◆ **Set exercise**: Lay out each line of the records below as a numbered list, leaving out the blank lines.

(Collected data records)
++++++++
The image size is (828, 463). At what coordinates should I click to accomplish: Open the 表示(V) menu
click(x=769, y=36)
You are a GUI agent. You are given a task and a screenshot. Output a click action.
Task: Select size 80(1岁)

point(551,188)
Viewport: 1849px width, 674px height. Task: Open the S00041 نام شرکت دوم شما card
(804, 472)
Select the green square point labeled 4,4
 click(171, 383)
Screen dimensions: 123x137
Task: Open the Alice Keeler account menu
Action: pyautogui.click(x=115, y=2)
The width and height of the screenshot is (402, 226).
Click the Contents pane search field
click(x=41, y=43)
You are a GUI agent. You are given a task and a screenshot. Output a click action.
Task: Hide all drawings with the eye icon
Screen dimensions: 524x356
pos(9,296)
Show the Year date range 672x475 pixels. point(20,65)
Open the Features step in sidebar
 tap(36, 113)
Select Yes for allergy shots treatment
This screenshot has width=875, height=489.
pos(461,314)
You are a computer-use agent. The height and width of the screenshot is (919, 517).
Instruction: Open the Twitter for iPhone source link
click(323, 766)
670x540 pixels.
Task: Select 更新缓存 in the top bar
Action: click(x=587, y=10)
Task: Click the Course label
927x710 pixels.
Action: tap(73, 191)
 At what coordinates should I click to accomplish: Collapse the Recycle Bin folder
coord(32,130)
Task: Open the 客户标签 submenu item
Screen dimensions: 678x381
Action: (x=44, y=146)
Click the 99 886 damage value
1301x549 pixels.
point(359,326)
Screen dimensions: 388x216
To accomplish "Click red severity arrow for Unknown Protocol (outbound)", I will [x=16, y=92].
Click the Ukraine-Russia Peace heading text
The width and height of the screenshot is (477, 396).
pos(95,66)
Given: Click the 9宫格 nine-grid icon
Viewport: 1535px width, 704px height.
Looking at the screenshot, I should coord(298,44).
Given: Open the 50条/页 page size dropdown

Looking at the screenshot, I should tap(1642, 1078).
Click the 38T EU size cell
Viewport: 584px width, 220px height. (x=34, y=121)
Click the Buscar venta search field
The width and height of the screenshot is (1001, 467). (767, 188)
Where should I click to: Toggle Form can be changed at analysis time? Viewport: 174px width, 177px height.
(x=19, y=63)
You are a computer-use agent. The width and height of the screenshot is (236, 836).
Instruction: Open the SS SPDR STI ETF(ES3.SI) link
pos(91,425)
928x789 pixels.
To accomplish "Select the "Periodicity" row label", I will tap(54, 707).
++++++++
◆ **Written response**:
1. The image size is (828, 463). At what coordinates should I click to accomplish: Open the 表示(V) menu
2. click(x=769, y=36)
3. You are a GUI agent. You are given a task and a screenshot. Output a click action.
4. Task: Select size 80(1岁)
5. point(551,188)
6. Viewport: 1849px width, 674px height. Task: Open the S00041 نام شرکت دوم شما card
7. (804, 472)
8. Select the green square point labeled 4,4
9.  click(171, 383)
10. Screen dimensions: 123x137
11. Task: Open the Alice Keeler account menu
12. Action: pyautogui.click(x=115, y=2)
13. The width and height of the screenshot is (402, 226).
14. Click the Contents pane search field
15. click(x=41, y=43)
16. You are a GUI agent. You are given a task and a screenshot. Output a click action.
17. Task: Hide all drawings with the eye icon
18. Screen dimensions: 524x356
19. pos(9,296)
20. Show the Year date range 672x475 pixels. point(20,65)
21. Open the Features step in sidebar
22.  tap(36, 113)
23. Select Yes for allergy shots treatment
24. This screenshot has width=875, height=489.
25. pos(461,314)
26. You are a computer-use agent. The height and width of the screenshot is (919, 517).
27. Instruction: Open the Twitter for iPhone source link
28. click(323, 766)
29. 670x540 pixels.
30. Task: Select 更新缓存 in the top bar
31. Action: click(x=587, y=10)
32. Task: Click the Course label
33. 927x710 pixels.
34. Action: tap(73, 191)
35.  At what coordinates should I click to accomplish: Collapse the Recycle Bin folder
36. coord(32,130)
37. Task: Open the 客户标签 submenu item
38. Screen dimensions: 678x381
39. Action: (x=44, y=146)
40. Click the 99 886 damage value
41. 1301x549 pixels.
42. point(359,326)
43. Screen dimensions: 388x216
44. To accomplish "Click red severity arrow for Unknown Protocol (outbound)", I will [x=16, y=92].
45. Click the Ukraine-Russia Peace heading text
46. The width and height of the screenshot is (477, 396).
47. pos(95,66)
48. Given: Click the 9宫格 nine-grid icon
49. Viewport: 1535px width, 704px height.
50. Looking at the screenshot, I should coord(298,44).
51. Given: Open the 50条/页 page size dropdown
52. Looking at the screenshot, I should tap(1642, 1078).
53. Click the 38T EU size cell
54. Viewport: 584px width, 220px height. (x=34, y=121)
55. Click the Buscar venta search field
56. The width and height of the screenshot is (1001, 467). (767, 188)
57. Where should I click to: Toggle Form can be changed at analysis time? Viewport: 174px width, 177px height.
58. (x=19, y=63)
59. You are a computer-use agent. The width and height of the screenshot is (236, 836).
60. Instruction: Open the SS SPDR STI ETF(ES3.SI) link
61. pos(91,425)
62. 928x789 pixels.
63. To accomplish "Select the "Periodicity" row label", I will tap(54, 707).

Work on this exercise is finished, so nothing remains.